Ancobon Pharmacology, Pharmacokinetics, Studies, Metabolism - Flucytosine

CLINICAL PHARMACOLOGY

Flucytosine is rapidly and virtually completely absorbed following oral administration. Bioavailability estimated by comparing the area under the curve of serum concentrations after oral and intravenous administration showed 78% to 89% absorption of the oral dose. Peak blood concentrations of 30 to 40 µg/mL were reached within 2 hours of administration of a 2-gm oral dose to normal subjects. The mean blood concentrations were approximately 70 to 80 µg/mL 1 to 2 hours after a dose in patients with normal renal function who received a 6-week regimen of flucytosine (150 mg/kg/day given in divided doses every 6 hours) in combination with amphotericin B. The half-life in the majority of normal subjects ranged between 2.4 and 4.8 hours. Flucytosine is excreted via the kidneys by means of glomerular filtration without significant tubular reabsorption. More than 90% of the total radioactivity after oral administration was recovered in the urine as intact drug. Flucytosine is deaminated (probably by gut bacteria) to 5-fluorouracil. The area under the curve (AUC) ratio of 5-fluorouracil to flucytosine is 4%. Approximately 1% of the dose is present in the urine as the a-fluoro-ß-ureido-propionic acid metabolite. A small portion of the dose is excreted in the feces.

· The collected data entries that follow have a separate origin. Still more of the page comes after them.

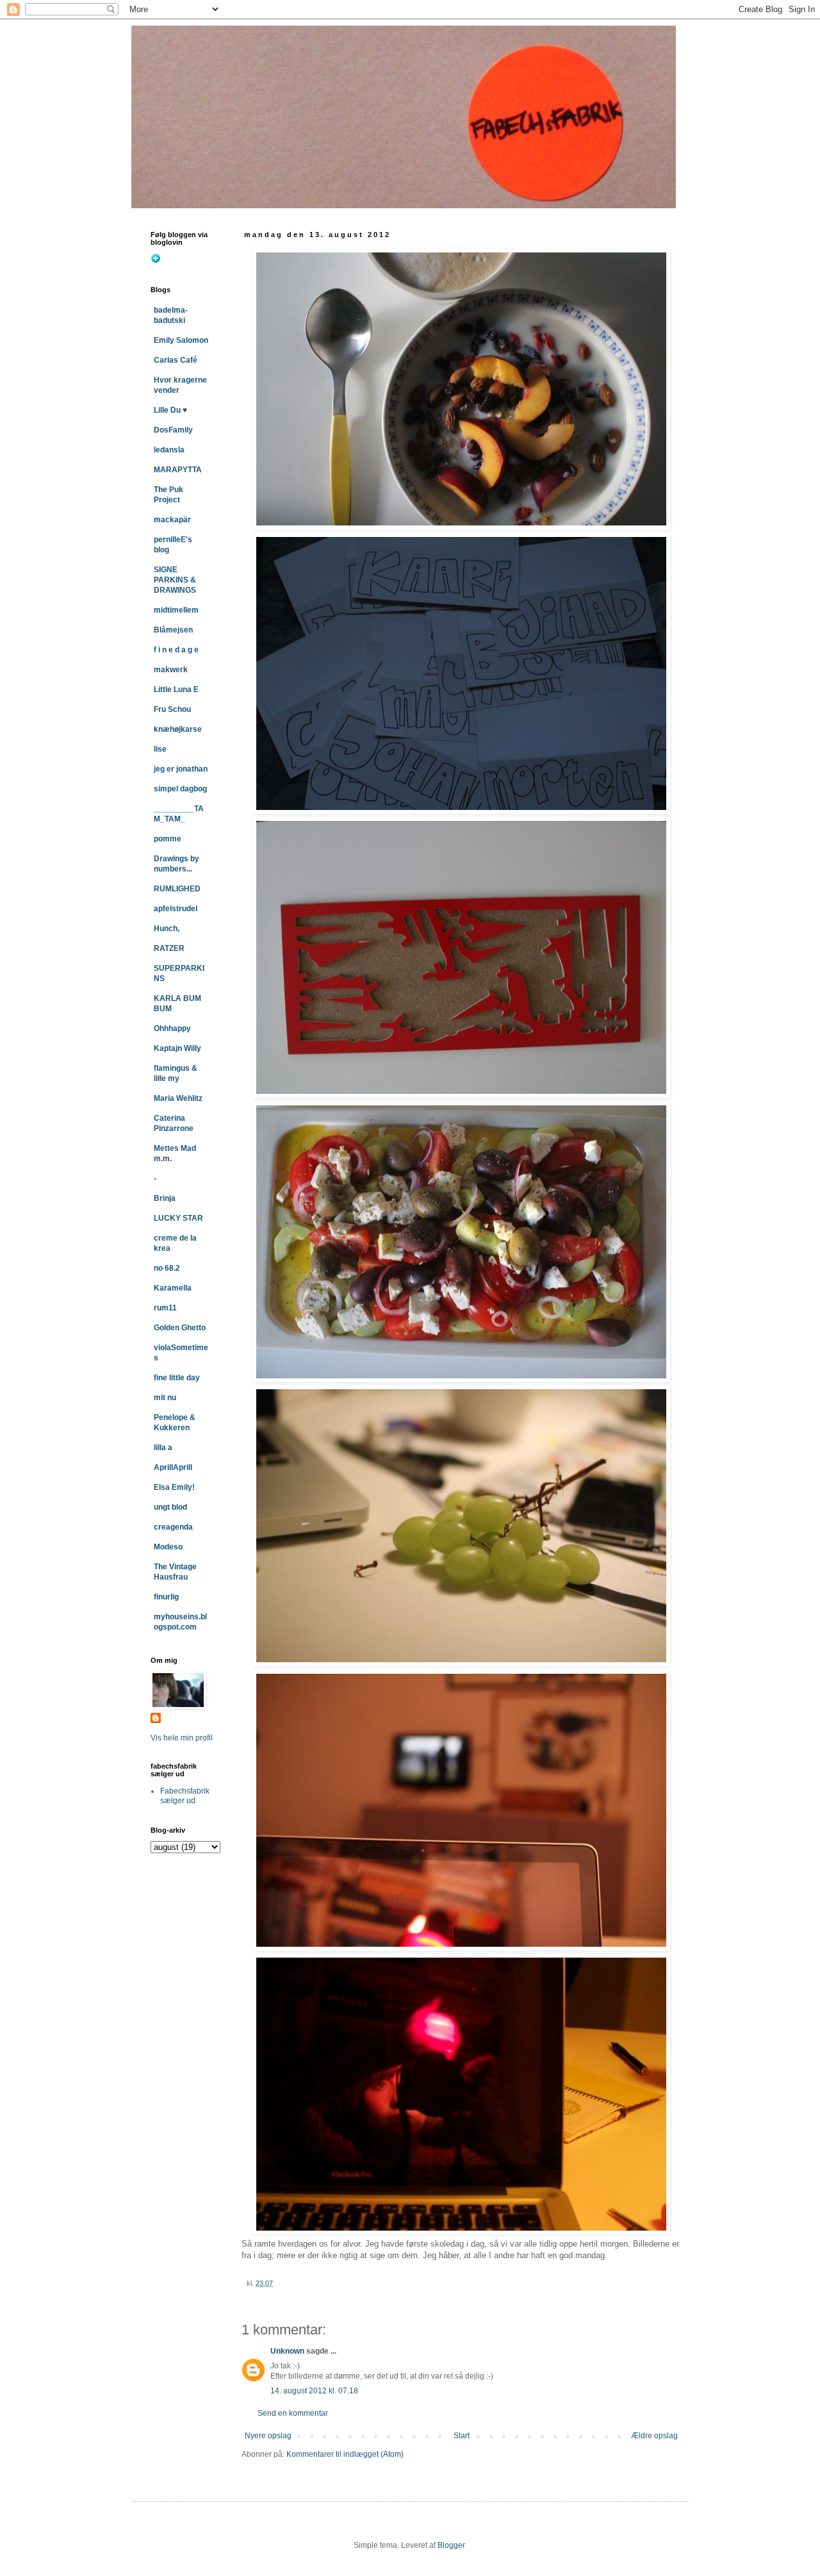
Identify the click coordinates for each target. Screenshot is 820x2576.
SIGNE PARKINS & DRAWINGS (175, 580)
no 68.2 (167, 1268)
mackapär (172, 519)
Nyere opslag (268, 2435)
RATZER (169, 948)
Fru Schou (172, 709)
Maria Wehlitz (178, 1098)
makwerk (171, 669)
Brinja (165, 1198)
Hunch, (166, 928)
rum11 (165, 1307)
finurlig (166, 1596)
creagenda (173, 1527)
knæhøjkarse (178, 729)
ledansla (169, 449)
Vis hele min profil (182, 1737)
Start (462, 2435)
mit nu (165, 1397)
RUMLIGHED (177, 888)
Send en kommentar (293, 2413)
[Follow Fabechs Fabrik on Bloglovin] (156, 260)
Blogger (451, 2545)
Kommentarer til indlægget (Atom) (345, 2454)
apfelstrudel (175, 908)
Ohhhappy (172, 1028)
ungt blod (170, 1507)
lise (160, 749)
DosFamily (173, 429)
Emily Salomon (181, 340)
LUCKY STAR (178, 1218)
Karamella (173, 1288)
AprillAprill (173, 1467)
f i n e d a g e (176, 649)
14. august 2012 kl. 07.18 (314, 2390)
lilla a (163, 1447)
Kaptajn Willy (177, 1048)
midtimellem (176, 610)
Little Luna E (176, 689)
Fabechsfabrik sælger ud (184, 1795)
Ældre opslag (654, 2435)
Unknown (287, 2351)
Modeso (168, 1546)
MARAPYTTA (178, 469)
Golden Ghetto (180, 1327)
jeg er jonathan (181, 768)
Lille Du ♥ (170, 410)
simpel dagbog (180, 788)
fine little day (177, 1377)
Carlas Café (175, 360)
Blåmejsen (173, 629)
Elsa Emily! (174, 1487)
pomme (167, 838)
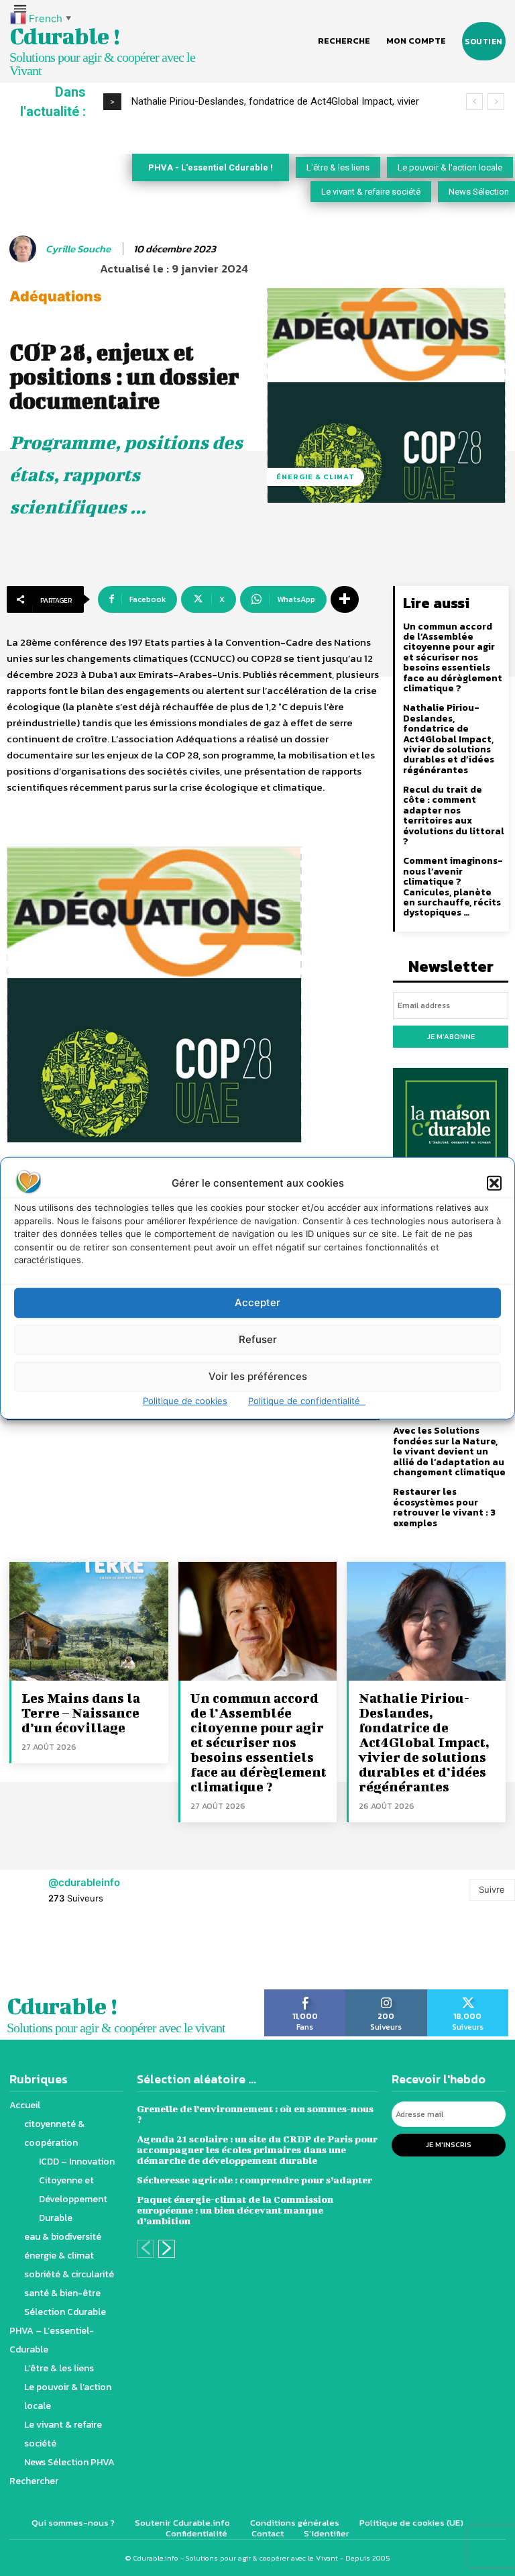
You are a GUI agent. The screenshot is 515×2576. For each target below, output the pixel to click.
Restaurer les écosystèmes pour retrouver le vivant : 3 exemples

The half-life of flucytosine is prolonged in patients with renal insufficiency; the average half-life in nephrectomized or anuric patients was 85 hours (range: 29.9 to 250 hours). A linear correlation was found between the elimination rate constant of flucytosine and creatinine clearance.

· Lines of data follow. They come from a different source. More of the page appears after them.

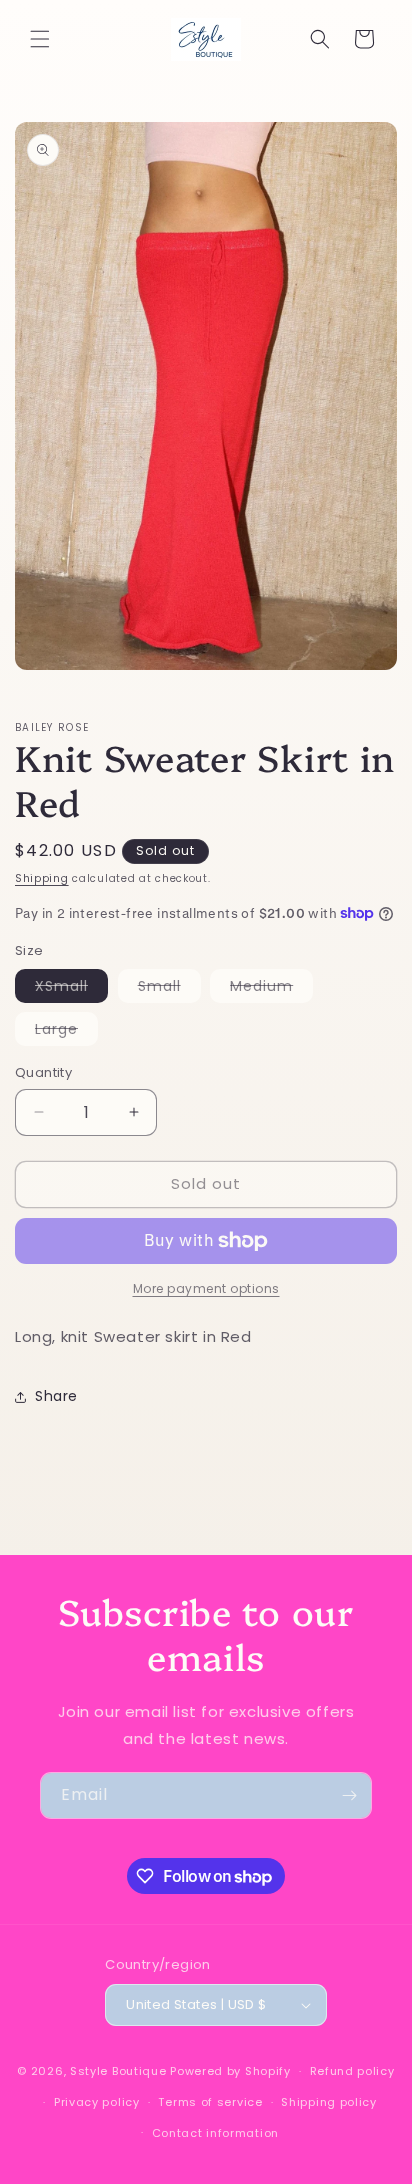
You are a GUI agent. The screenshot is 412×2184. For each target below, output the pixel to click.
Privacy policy (97, 2102)
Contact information (215, 2133)
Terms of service (210, 2102)
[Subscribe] (349, 1795)
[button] (40, 39)
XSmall (71, 989)
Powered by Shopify (230, 2071)
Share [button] (56, 1396)
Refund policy (352, 2071)
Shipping (42, 878)
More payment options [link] (206, 1288)
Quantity (43, 1072)
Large (66, 1032)
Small (169, 989)
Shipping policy (329, 2102)
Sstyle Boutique (118, 2071)
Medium (271, 989)
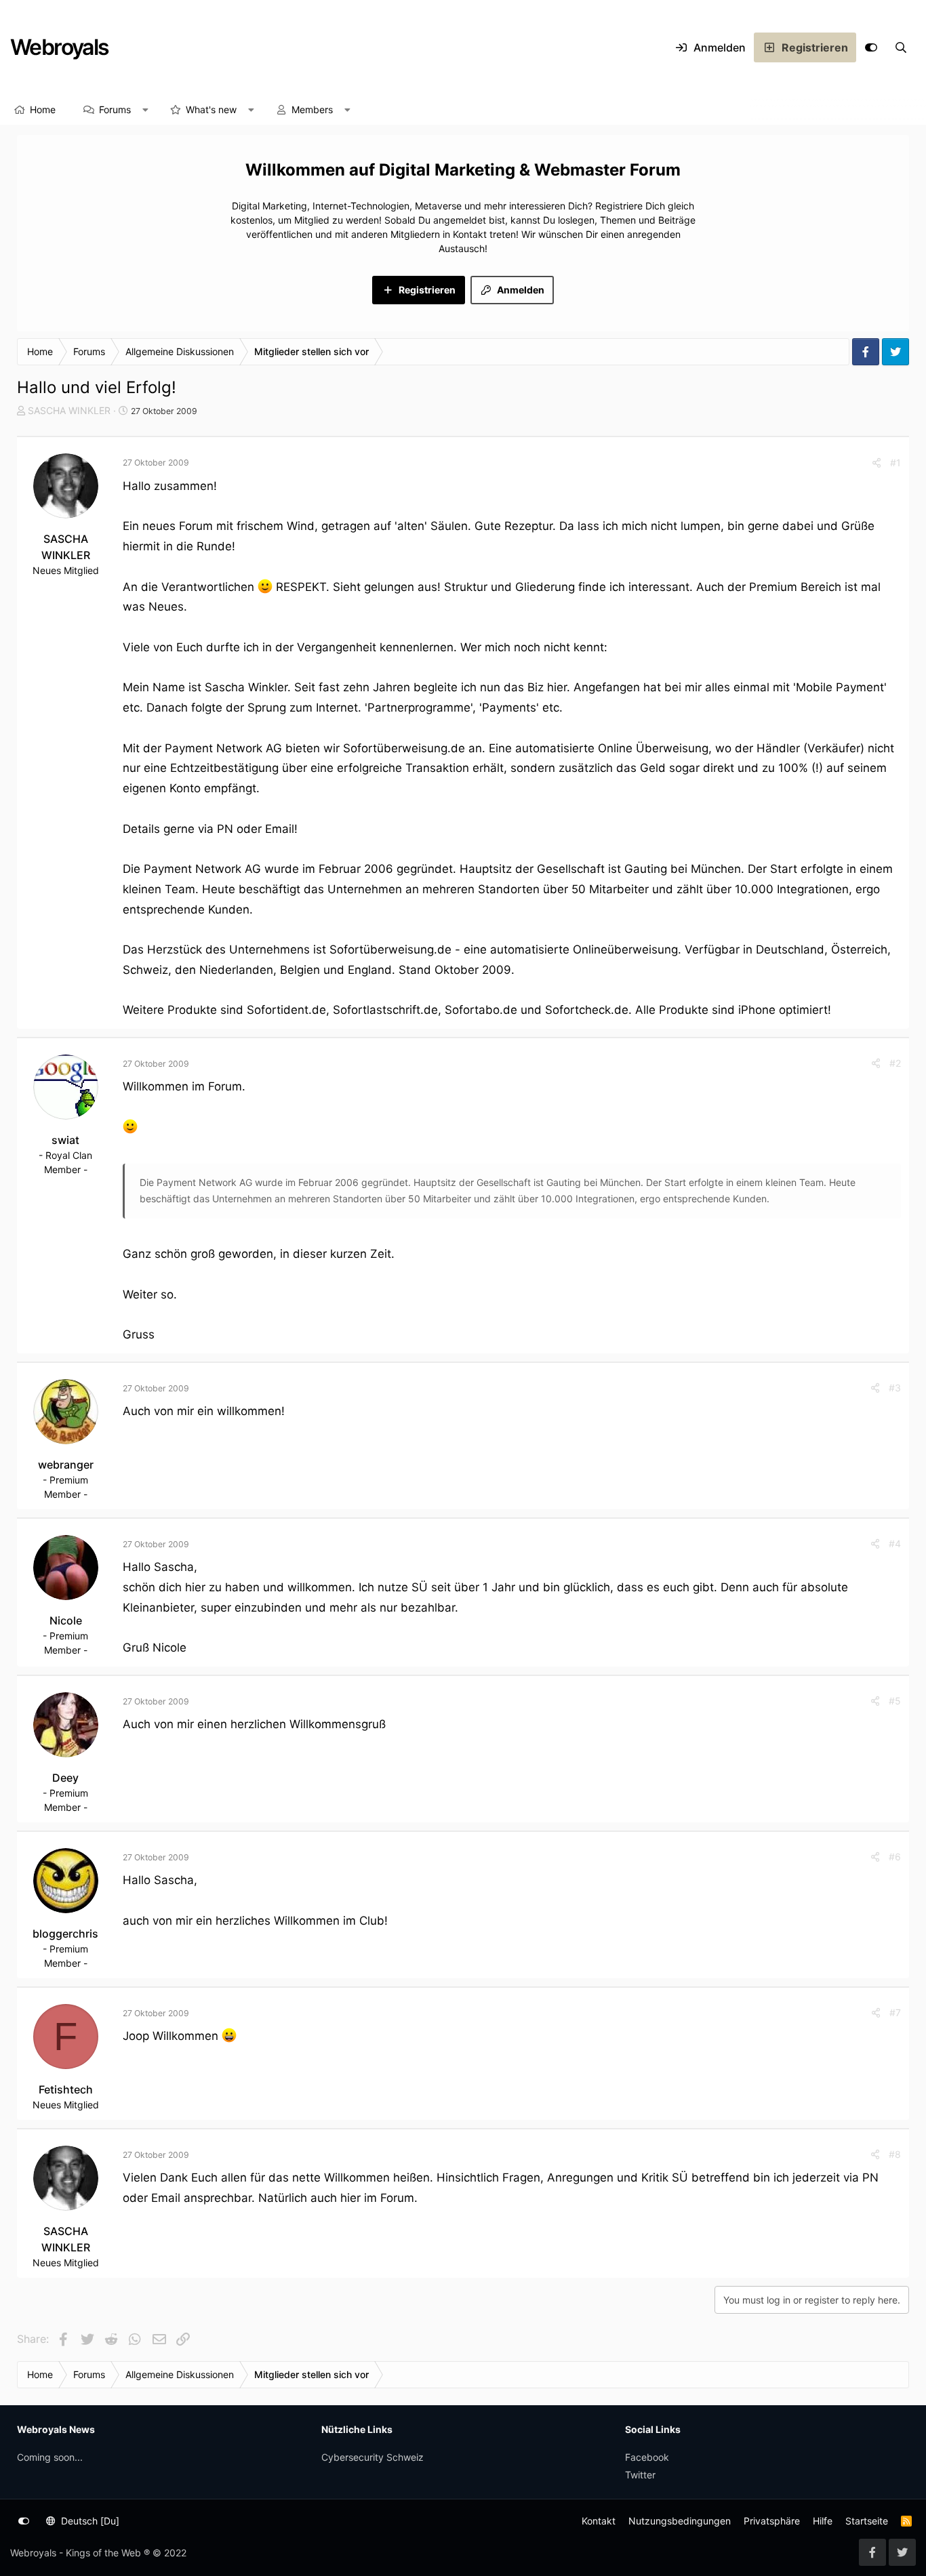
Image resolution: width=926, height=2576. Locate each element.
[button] (146, 110)
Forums (115, 109)
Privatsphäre (772, 2521)
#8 (895, 2154)
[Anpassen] (871, 47)
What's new (211, 109)
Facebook (647, 2457)
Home (43, 109)
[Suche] (901, 47)
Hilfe (822, 2521)
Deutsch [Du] (88, 2521)
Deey (65, 1777)
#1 (895, 462)
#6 (895, 1856)
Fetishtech (66, 2089)
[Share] (876, 462)
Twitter (640, 2474)
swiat (65, 1140)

In vitro studies have shown that 2.9% to 4% of flucytosine is protein-bound over the range of therapeutic concentrations found in the blood. Flucytosine readily penetrates the blood-brain barrier, achieving clinically significant concentrations in cerebrospinal fluid. Studies in pregnant rats have shown that flucytosine injected intraperitoneally crosses the placental barrier (see PRECAUTIONS).

Pharmacokinetics in Pediatric Patients: Limited data are available regarding the pharmacokinetics of Ancobon administered to neonatal patients being treated for systemic candidiasis. After five days of continuous therapy, median peak levels in infants were 19.6 µg/mL, 27.7 µg/mL, and 83.9 µg/mL at doses of 25 mg/kg (N=3), 50 mg/kg (N=4), and 100 mg/kg (N=3), respectively. Mean time to peak serum levels was of 2.5 + 1.3 hours, similar to that observed in adult patients. A good deal of interindividual variability was noted, which did not correlate with gestational age. Some patients had serum levels > 100 µg/mL, suggesting a need for drug level monitoring during therapy. In another study, serum concentrations were determined during flucytosine therapy in two patients (total assays performed =10). Median serum flucytosine concentrations at steady state were calculated to be 57 + 10 µg/mL (doses of 50 to 125 mg/kg/day, normalized to 25 mg/kg per dose for comparison). In three infants receiving flucytosine 25 mg/kg/day (four divided doses), a median flucytosine half-life of 7.4 hours was observed, approximately double that seen in adult patients. The concentration of flucytosine in the cerebrospinal fluid of one infant was 43 µg/mL 3 hours after a 25 mg oral dose, and ranged from 20 to 67 mg/L in another neonate receiving oral doses of 120 to 150 mg/kg/day.

Microbiology: Flucytosine has in vitro and in vivo activity against Candida and Cryptococcus. Although the exact mode of action is unknown, it has been proposed that flucytosine acts directly on fungal organisms by competitive inhibition of purine and pyrimidine uptake and indirectly by intracellular metabolism to 5-fluorouracil. Flucytosine enters the fungal cell via cytosine permease; thus, flucytosine is metabolized to 5-fluorouracil within fungal organisms. The 5-fluorouracil is extensively incorporated into fungal RNA and inhibits synthesis of both DNA and RNA. The result is unbalanced growth and death of the fungal organism. Antifungal synergism between Ancobon and polyene antibiotics, particularly amphotericin B, has been reported.

Actions: Flucytosine has in vitro and in vivo activity against Candida and Cryptococcus. The exact mode of action against these fungi is not known. Ancobon is not metabolized significantly when given orally to man.

Susceptibility: Cryptococcus: Most strains initially isolated from clinical material have shown flucytosine minimal inhibitory concentrations (MIC’s) ranging from .46 to 7.8 µg/mL. Any isolate with an MIC greater than 12.5 µg/mL is considered resistant. In vitro resistance has developed in originally susceptible strains during therapy. It is recommended that clinical cultures for susceptibility testing be taken initially and at weekly intervals during therapy. The initial culture should be reserved as a reference in susceptibility testing of subsequent isolates.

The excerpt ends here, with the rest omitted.